On the other hand, if he was invalided out of the service or died he or his dependants would have pension rights. The Attorney-General went on to say: the capital value of the pension rights, in terms of money is, in general—I am not saying it is so in every case, because one cannot be certain in every case what damages will be awarded—as valuable as the probable damages which may be recoverable in an action at law if such an action lay.”

It is evident that it was not the intention of the Labour Government or of Parliament to place the service man at a disadvantage compared with his civilian counterpart, but rather to provide what might today be called a “no fault” system of compensation that effectively cut out the lawyers and the courts, and with them much expense and delay. Regrettably, that is not how things have worked out…………

…………The situation has changed dramatically over the past 40 years, above all with the fact that the awards made by the courts to civilians who are the victims of negligence have far outstripped, sometimes by a factor of 10 or more, compensation available to the service man. By way of example I cite a case drawn to my attention by my hon. Friend the Member for Tiverton (Mr. Maxwell-Hyslop), who cannot be here today as he has to attend a constituency appointment in the west country. He writes: For many years I fought—and without any eventual success — to receive adequate compensation for a young man who had a brilliant career as an amateur boxer. Unfortunately, through gross incompetence, he was terribly burned in an entirely avoidable accident while under instruction inside the fire tunnel at RNAS Culdrose. Whereas he had every right to expect a successful career as a boxer after his engagement in the Royal Navy, the injuries which he received had the consequence that he was refused a licence by the British Boxing Board of Control. Instead of a well-paid career, he has instead part-time work as a labourer.

Had that young man been a civilian, the courts would undoubtedly have taken full account of his blighted career as a boxer and the remuneration that would have gone with that career. As it was, because he wore the Queen’s uniform and is judged still to be fit to do a part-time labouring job, he qualifies for only a 20 per cent. pension from the Ministry of Defence. This is the sort of injustice that my Bill seeks to correct.

Nor am I the first to attempt this reform. As long as 15 years ago the injustice of this Act had become apparent, and in 1975 the former Member for Upminster, Mr. John Loveridge, fought unsuccessfully to bring in a similar Bill. Since then more and more cases of injustice have come to light. I propose to cite only one, though I feel that to do so may be invidious because there are so many cases that deserve mention and to which no doubt other hon. Members will allude.

It is a recent case, which involved 19-year-old Vincent Anderson, a sapper in the Royal Engineers. He died on 15 July last year of heatstroke, after being made to run in a deepsea diving suit on a hot day. The pathologist said that the diving suit prevented the body’s normal cooling process from working and should never have been used for exercise outside water. Mr. Anderson’s father, in a letter to me, alleges that not only has he been denied sight of the Army’s report on this incident, but that the report was not made available to the coroner, who, no doubt, because of his incomplete possession of the facts, amazingly returned a verdict of accidental death.

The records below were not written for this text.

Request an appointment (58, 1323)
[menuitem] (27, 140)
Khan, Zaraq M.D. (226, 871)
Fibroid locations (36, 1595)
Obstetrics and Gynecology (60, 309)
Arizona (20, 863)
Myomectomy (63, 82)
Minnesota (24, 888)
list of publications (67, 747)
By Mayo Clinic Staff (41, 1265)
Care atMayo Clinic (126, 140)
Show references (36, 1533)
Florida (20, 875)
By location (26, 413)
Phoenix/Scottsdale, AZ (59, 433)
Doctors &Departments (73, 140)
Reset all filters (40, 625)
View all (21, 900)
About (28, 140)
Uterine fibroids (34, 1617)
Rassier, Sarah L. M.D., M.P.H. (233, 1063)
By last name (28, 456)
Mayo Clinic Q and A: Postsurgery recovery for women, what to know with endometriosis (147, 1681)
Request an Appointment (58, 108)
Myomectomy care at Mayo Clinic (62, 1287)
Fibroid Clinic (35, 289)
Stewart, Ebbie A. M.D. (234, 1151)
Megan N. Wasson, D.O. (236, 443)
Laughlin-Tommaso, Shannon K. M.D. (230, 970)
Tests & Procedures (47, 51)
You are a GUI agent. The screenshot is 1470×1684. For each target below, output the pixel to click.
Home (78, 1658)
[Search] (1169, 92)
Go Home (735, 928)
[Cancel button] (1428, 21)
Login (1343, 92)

It is my hope that that kind of shameful cover up, when death was plainly caused by negligence rather than by accident, will no longer be possible once the Bill is enacted. I also hope that those who are responsible for such training, which is rightly realistic and can be dangerous, will take their responsibilities even more seriously to ensure that no serious injury or harm is caused to trainees.

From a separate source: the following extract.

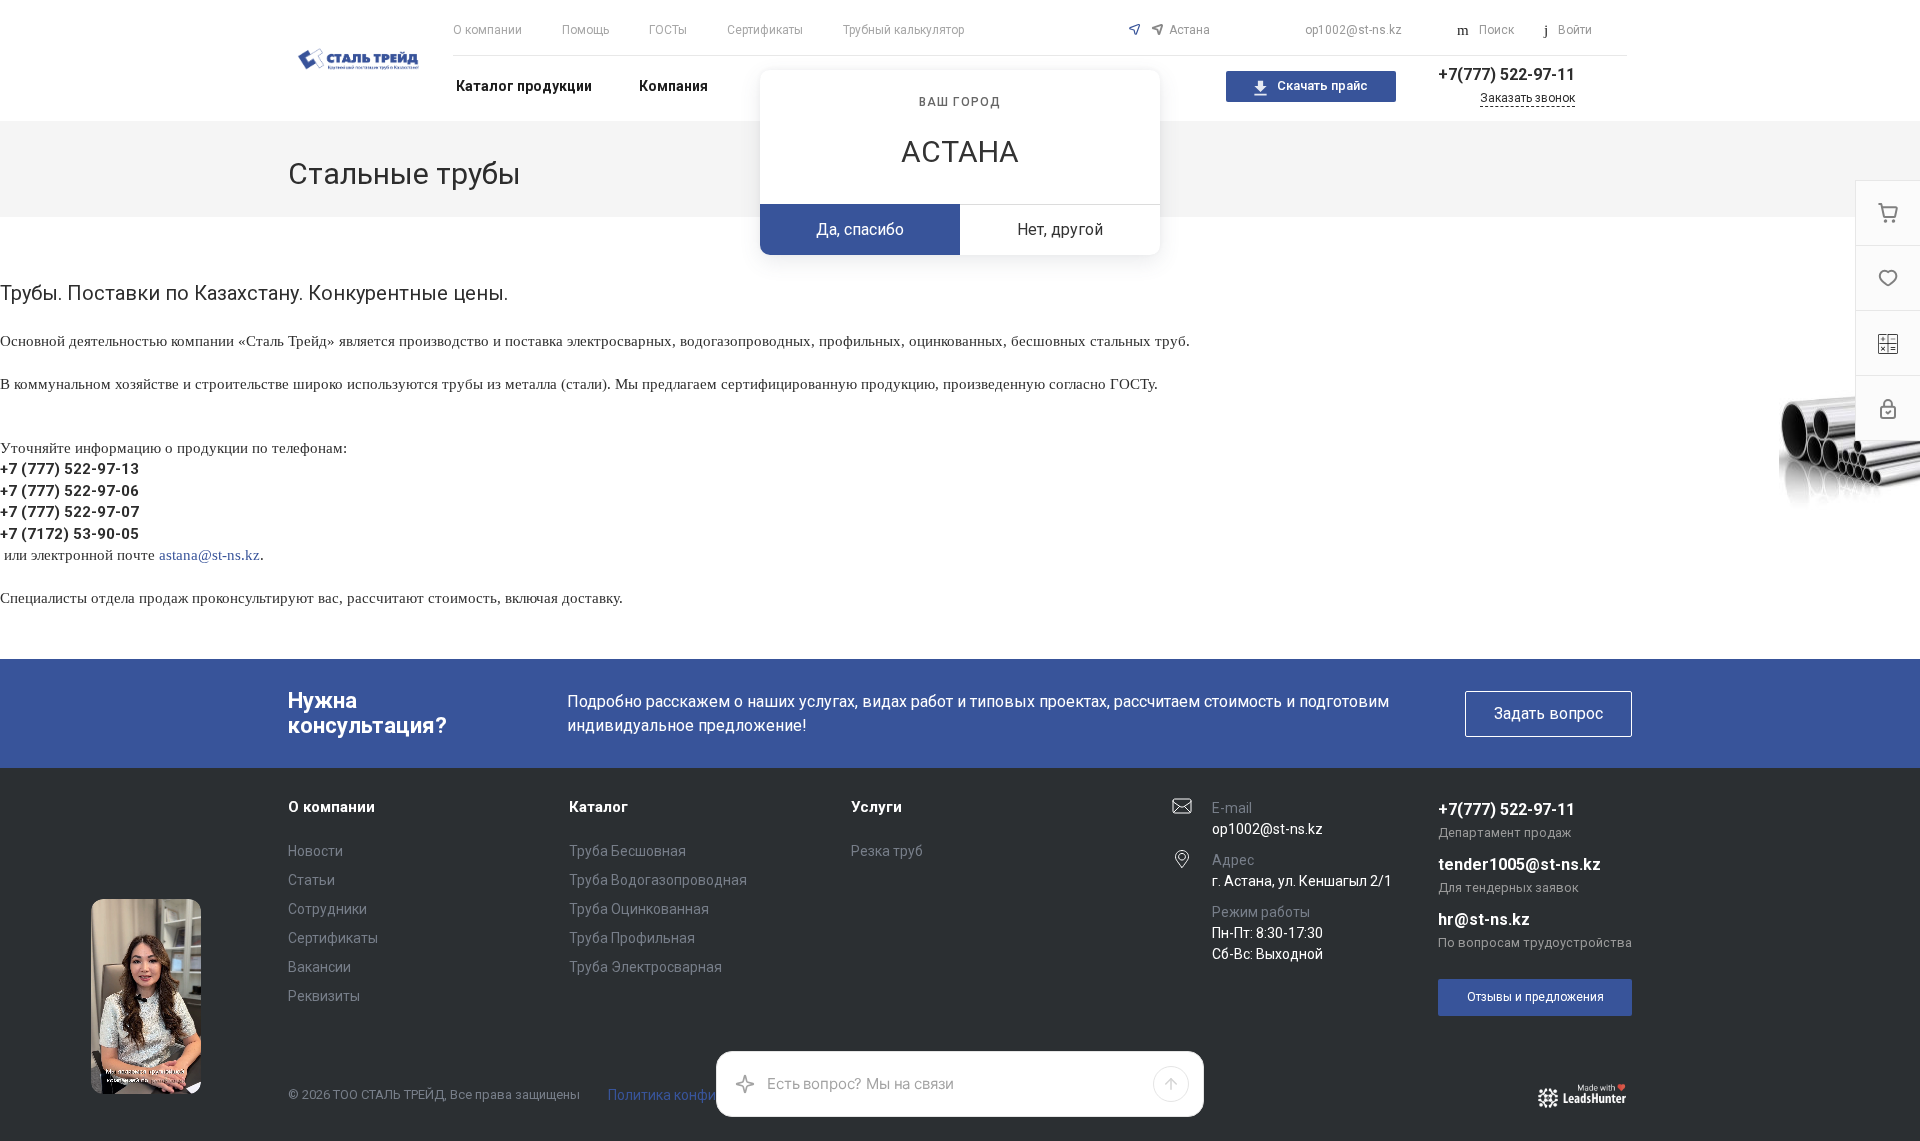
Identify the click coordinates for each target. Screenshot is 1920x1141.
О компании (487, 30)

I have a son in the Royal Navy and when his mother heard that he would be put through the fire tunnel she said, “I will call up his commander. It is monstrous that my boy should be treated in that way.” His mother was especially worried because she had heard that officers can be reprimanded for unrealistic training if a proportion of those involved do not sustain minor burns when going through those fire tests. However, I believe that it is fair to point out that it was precisely because of the realism of the training to which the armed forces are subjected—I cite particularly the case of the Royal Navy—that their loss of men during the Falklands campaign in the south Atlantic was far lower than it might have been. Though many ships were blown up and lost, in no case did more than 10 per cent. of the crew lose their lives.

That was directly attributable to the realism of their training in peacetime and I would not wish that training to change, but in cases such as the one I have cited it is clearly unforgivable for sombody to be put in a deepsea diving suit in the heat of a summer’s day and be required to carry out vigorous exercises in suits not designed for that purpose. When this legislation is enacted it will be impossible for the Ministry of Defence to escape liability—as no doubt it will seek to do so in the case that I have cited, as it has in previous cases—by resorting to the infamous section 10 of the Crown Proceedings Act 1947.

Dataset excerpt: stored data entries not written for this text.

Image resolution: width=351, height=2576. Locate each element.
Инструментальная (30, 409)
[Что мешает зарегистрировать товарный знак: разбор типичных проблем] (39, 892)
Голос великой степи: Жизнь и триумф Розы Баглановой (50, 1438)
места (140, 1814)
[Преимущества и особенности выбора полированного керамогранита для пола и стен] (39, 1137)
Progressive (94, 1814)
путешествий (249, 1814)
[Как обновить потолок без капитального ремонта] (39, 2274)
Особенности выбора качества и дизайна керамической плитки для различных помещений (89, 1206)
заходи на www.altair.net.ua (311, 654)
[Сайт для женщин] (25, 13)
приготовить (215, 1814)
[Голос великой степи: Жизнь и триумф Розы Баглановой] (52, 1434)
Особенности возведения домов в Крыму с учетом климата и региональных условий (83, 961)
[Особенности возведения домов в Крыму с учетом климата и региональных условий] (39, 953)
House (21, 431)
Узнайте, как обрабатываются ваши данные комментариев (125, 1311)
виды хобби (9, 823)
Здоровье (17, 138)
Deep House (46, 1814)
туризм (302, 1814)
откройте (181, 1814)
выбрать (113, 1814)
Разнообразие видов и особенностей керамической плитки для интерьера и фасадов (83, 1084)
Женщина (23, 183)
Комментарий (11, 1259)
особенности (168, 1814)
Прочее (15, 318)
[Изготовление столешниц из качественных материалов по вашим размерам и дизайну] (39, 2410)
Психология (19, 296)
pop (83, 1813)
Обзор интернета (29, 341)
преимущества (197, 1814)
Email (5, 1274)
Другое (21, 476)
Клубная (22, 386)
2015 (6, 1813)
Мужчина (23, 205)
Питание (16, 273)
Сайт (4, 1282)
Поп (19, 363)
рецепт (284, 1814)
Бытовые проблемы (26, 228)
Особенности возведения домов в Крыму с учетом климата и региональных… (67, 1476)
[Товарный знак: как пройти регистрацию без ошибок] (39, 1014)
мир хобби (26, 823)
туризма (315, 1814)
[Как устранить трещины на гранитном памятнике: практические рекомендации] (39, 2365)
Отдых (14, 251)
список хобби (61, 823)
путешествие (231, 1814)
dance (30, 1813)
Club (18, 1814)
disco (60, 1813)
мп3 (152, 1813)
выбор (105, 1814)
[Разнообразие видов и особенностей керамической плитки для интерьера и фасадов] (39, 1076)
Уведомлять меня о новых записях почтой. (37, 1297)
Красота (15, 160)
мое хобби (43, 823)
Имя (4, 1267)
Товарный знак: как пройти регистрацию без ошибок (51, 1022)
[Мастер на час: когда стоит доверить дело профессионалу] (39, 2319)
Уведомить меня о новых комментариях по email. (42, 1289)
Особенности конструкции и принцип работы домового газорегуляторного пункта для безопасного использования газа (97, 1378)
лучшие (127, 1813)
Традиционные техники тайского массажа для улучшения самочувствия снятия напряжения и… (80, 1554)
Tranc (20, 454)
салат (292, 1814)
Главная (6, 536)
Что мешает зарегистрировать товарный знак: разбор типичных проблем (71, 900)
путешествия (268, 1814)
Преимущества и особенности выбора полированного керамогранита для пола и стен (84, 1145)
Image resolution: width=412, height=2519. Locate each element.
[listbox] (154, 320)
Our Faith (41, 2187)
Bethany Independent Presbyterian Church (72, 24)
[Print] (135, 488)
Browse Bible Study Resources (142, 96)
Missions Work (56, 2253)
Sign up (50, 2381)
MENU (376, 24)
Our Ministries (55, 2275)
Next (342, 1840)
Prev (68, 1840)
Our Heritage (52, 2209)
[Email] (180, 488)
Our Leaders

For 15 years or more successive Labour and Conservative Governments have refused to countenance any change in the law. It is to the great credit of this Government, and especially my right hon. Friend the Secretary of State and my right hon. Friend the Minister of State for the Armed Forces, who have taken such a close personal interest in this Bill, that not only have the Government agreed to reconsider this matter, but, in the face of the natural inertia of bureaucracy, have determined that section 10 should he repealed. The Government’s decision is courageous, for it represents an implicit admission that the existing system is unjust. Such an admission strikes at the heart of the doctrine of bureaucratic infallability. It will be severely frowned upon by the “Sir Humphrey” brigade when they gather at the Athenaeum or such watering places as they may frequent.

My right hon. and hon. Friends deserve the gratitude of the House for having the fairness, good sense and courage to recognise that it is unacceptable, in peacetime, to deprive members of the armed forces—all of them volunteers—of one of their basic rights as citizens.